We constructed 24 known and putative kinase-substrate libraries with publicly available data from co-expression analysis, experimentally measured PPIs, predicted PPIs, measured KSIs, predicted KSIs and a database that integrates the interactions mentioned above with literature associations and evolutionary associations (28). Each resource was subset to interactions and associations involving the 520 HGNC-mappable protein kinases identified in Manning et al. (5), Miranda-Saavedra and Barton (27), and the Illuminating the Druggable Genome (IDG) project (11) (Table 3, Figure 1). We evaluated the 24 candidate libraries with three benchmarking datasets. We also assessed the performance of KEA3 in recovering perturbed kinases from microarray kinase gene perturbation experiments, kinase drug targets from microarray drug perturbation experiments, and kinase drug targets from phosphoproteomics drug perturbation experiments. We then selected the top 11 libraries for use in the KEA3 webserver based on these benchmarking results. We also benchmarked two methods that integrate the results from each of the 11 selected top KEA3 libraries to generate a composite kinase ranking.

Figure 1. — Heatmap representing the kinase coverage of the KEA3 libraries.

Assessing inter-library predictability

We examined all pairs of the candidate KEA3 libraries, where one library was designated as the ‘query’ library, and the other library was designated as the ‘prediction’ library.
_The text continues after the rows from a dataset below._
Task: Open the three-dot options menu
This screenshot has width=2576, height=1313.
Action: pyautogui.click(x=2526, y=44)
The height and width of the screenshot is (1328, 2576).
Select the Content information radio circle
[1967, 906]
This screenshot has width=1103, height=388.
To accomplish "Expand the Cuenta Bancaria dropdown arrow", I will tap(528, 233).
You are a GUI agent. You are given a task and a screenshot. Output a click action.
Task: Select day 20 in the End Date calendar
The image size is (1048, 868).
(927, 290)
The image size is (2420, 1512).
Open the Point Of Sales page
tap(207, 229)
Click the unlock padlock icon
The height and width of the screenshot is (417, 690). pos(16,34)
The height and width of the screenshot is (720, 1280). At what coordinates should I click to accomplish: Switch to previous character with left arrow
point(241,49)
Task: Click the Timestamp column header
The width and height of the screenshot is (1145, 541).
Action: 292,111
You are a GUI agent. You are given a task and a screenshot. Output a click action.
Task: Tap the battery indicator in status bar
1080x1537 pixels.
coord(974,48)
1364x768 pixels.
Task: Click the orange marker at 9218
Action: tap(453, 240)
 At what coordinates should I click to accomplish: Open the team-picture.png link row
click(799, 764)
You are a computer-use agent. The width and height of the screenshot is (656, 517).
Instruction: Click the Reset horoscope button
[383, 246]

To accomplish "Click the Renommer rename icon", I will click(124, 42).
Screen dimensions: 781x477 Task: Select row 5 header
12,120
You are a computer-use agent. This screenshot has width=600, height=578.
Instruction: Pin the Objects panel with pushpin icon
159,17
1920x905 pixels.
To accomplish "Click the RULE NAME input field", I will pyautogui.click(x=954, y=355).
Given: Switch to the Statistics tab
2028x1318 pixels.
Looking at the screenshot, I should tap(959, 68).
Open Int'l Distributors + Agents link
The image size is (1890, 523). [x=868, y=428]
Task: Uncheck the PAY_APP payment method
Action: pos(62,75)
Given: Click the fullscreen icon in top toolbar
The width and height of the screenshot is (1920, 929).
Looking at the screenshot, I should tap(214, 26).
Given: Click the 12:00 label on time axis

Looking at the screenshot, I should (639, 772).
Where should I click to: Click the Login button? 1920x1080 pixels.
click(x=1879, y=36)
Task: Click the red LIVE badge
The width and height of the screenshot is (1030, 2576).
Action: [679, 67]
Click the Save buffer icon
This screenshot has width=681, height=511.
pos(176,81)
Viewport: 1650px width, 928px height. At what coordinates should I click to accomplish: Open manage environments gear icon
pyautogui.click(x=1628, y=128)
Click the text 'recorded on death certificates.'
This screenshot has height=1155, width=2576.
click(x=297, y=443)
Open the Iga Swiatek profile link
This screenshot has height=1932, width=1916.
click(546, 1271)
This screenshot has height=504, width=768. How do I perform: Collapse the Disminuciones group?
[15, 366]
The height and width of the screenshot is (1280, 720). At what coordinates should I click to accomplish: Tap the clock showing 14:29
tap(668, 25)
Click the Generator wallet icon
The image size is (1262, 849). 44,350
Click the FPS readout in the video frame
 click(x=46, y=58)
We ranked all the protein sets of the prediction library according to the P-values resulting from pairwise FETs calculated for each kinase-associated gene set in the query library. We then constructed empirical cumulative distribution functions (ECDFs) from the scaled rank values where the two sets being compared were associated with the same kinase. The areas under the ECDFs (AUECDFs) were evaluated to visualize pairwise library predictability (Figure 2).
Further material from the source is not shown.